Wednesday, April 02, 2008

The Gift of Food

I just got an email from an old friend of mine in NYC. This gentleman is a serious restaurant professional and has worked at the best restaurants in New York. I haven't seen him in years but it was good to hear from him. It made me remember how much I owe him. Through him and his restaurant friends, I was introduced to a world of food I would never have had access to. I don't exaggerate when I say that it changed my life.

When it comes right down to it, my tastes are relatively simple. Nothing in the world makes me happier than a real Hawaiian Bar-B-Q with all the different kinds of foods from various ethnicities. If I were to pick a single food, it would be something simple. Maybe a Shanghai Soup Dumpling or a piece of Southern Fried Chicken. I spent the early years of my adult life traveling the world but never really partaking of all the culinary delights that were offered me. Mostly, I didn't get it. I didn't get why someone would spend so much time preparing a meal or how they could charge so much. My first trip to France was a disaster. There I was, in the Western culinary capital, and I found most of the food distasteful. I realize now that it wasn't the food but my own preconceptions that prevented me from enjoying my experience.

Allow me to digress. I was lucky enough to make friends with Professor Kirk Varnedoe during my tenure in NYC. Professor Varnedoe was an amazing man. He served a term as curator of NYC's MoMA and taught at both Columbia and Princeton. He was one of two men who taught me about art. (The other being Thierry Dreyfus) Not so much the details of it (I still cannot name most of the major artists) but how to look at art and why it is important. Like Thierry, both men were unquestionably men. They were not like the effete art groupies you see using art to find their own identities. Professor Varnedoe was a manly man who happened to know a lot about art. I asked him one day how this happened, especially because he came from the South. He said that his art history professor in college was also his football coach. Because of that, he never felt any hesitation at pursuing his interest in art. He never associated it with the emaciated, chain-smoking, pasty, androgynous male who crossed his legs at the knees.

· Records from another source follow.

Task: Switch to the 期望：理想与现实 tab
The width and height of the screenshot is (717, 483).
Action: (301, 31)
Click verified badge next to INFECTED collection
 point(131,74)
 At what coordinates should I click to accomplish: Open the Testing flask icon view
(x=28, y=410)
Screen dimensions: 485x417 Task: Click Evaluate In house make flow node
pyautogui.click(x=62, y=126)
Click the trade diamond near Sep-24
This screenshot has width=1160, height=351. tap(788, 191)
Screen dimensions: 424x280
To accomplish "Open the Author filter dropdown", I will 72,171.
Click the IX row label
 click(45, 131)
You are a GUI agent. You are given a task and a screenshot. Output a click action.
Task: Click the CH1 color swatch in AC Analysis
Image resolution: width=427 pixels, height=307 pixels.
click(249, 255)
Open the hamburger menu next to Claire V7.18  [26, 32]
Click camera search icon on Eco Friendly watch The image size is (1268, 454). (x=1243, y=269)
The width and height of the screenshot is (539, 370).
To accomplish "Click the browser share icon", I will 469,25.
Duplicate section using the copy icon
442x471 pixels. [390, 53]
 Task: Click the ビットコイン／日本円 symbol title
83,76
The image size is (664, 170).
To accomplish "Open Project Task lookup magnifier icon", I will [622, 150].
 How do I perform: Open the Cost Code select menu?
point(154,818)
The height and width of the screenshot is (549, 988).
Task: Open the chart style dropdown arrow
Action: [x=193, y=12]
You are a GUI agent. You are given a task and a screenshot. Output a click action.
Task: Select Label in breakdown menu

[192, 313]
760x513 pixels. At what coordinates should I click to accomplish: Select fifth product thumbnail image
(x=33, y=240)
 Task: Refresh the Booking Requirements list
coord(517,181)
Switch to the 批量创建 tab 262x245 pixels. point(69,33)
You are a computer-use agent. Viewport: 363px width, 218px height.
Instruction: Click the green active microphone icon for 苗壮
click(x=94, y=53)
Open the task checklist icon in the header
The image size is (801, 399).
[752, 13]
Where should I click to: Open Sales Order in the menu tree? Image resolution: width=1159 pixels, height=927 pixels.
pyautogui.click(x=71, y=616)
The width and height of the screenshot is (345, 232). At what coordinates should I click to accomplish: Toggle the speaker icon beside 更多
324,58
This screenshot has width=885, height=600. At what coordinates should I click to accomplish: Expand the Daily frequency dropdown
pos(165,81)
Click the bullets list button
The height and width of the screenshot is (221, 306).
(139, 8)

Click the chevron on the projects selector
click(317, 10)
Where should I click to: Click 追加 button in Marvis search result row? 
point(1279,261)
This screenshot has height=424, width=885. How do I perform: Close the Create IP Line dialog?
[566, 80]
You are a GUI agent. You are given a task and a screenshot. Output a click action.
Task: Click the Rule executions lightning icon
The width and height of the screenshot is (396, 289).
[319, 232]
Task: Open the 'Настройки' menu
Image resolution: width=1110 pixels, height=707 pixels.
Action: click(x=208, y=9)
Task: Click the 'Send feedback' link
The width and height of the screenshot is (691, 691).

I think my friend did this for me with food. I used to think that thinking so much about food was a frivolous thing. That that type of self-absorption was essentially feminine in nature. Disregarding the fact that civilization itself is inherently feminine, I looked at eating as an exercise in refueling, nothing else. But then, my friend invited me to a special dinner at Ducasse along with some other restaurant friends. I'd never experienced anything like it. I'm not talking just about the appointments which were justifiably opulent. Nor was it the service which was simply flawless. No, it was the food. Food, unlike anything I had ever put in my mouth. At Ducasse, when you are seated at your table, it's yours for the evening. They only do one turn. Dinner turned out to be a 3 hour experience that changed the way I looked at food and more importantly, the world. Sure dinner was expensive. 500 a head even with the industry discount. Pricey but I can comfortably say that it was more than worth the price. I remember the oxtail gelee clearly even now. It was a beautiful orange color and I could taste every constituent part of the dish clearly. Yet, they all blended together into this flavor I had never tasted before and a mouthfeel that was far more luxurious than the jello I was used to. It felt like running my tongue on the smooth skin of a beautiful woman. The meal was magical, no doubt about that. But, like I said, it was more than just food. It shook my preconceived notions at their very foundation and made me question everything I thought I knew about food and by association, myself. It was identity-shifting.

It also opened a world to me in a whole new way. I believe that food tells you more about a culture than any single thing can. More importantly, a culture cannot lie to you about itself in its food. Contained in its food are its values, its methods, its history. You see what a people value and what they dismiss by what they eat and how they cook it. Previously, I looked at different cultures through a sterile mass of data; through an Aristotlean filter. Now there's nothing wrong with that and it's important to be able to do but now I can draw a richer picture. Whereas before, my view of a culture was prose. Now, it's a beautiful painting. Food can be a vehicle to self-awareness and to reaching out to the world. I'm grateful for having had the experience.